» Assigned task: Quote the listing below in full and exactly as written, but omit every picture.

» Task inputs:
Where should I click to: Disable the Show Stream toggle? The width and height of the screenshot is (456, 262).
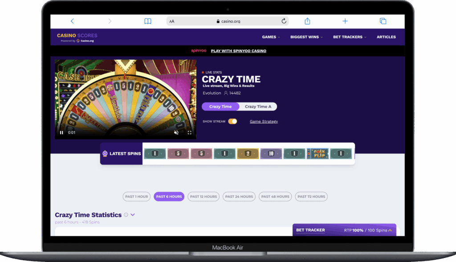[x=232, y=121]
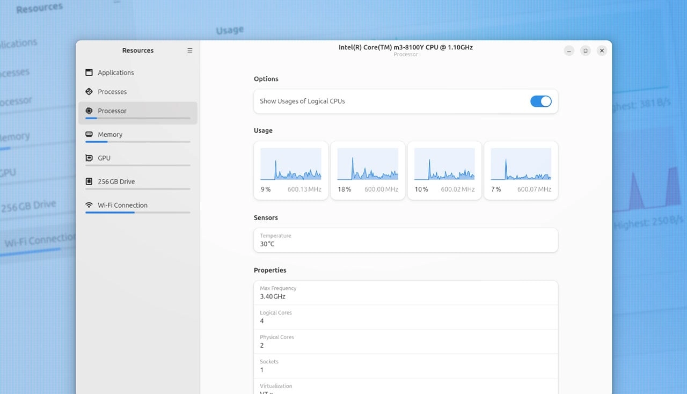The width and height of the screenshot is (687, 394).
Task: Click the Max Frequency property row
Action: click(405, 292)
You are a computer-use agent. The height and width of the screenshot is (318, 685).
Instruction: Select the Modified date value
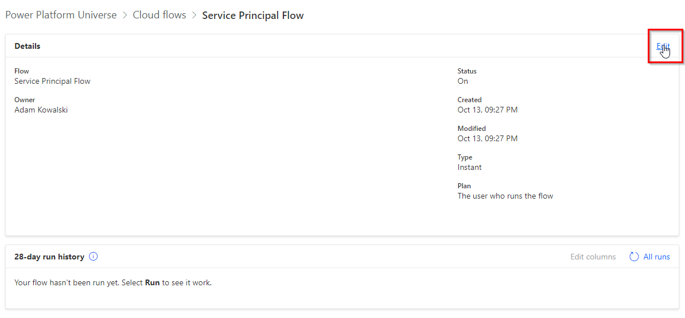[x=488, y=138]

» Your response:
Where should I click to: Disable the Show Stream toggle? The width and height of the screenshot is (456, 262).
[x=232, y=121]
The width and height of the screenshot is (687, 394).
Task: Click the Max Frequency property row
Action: click(405, 292)
You are a computer-use agent. The height and width of the screenshot is (318, 685).
Instruction: Select the Modified date value
[x=488, y=138]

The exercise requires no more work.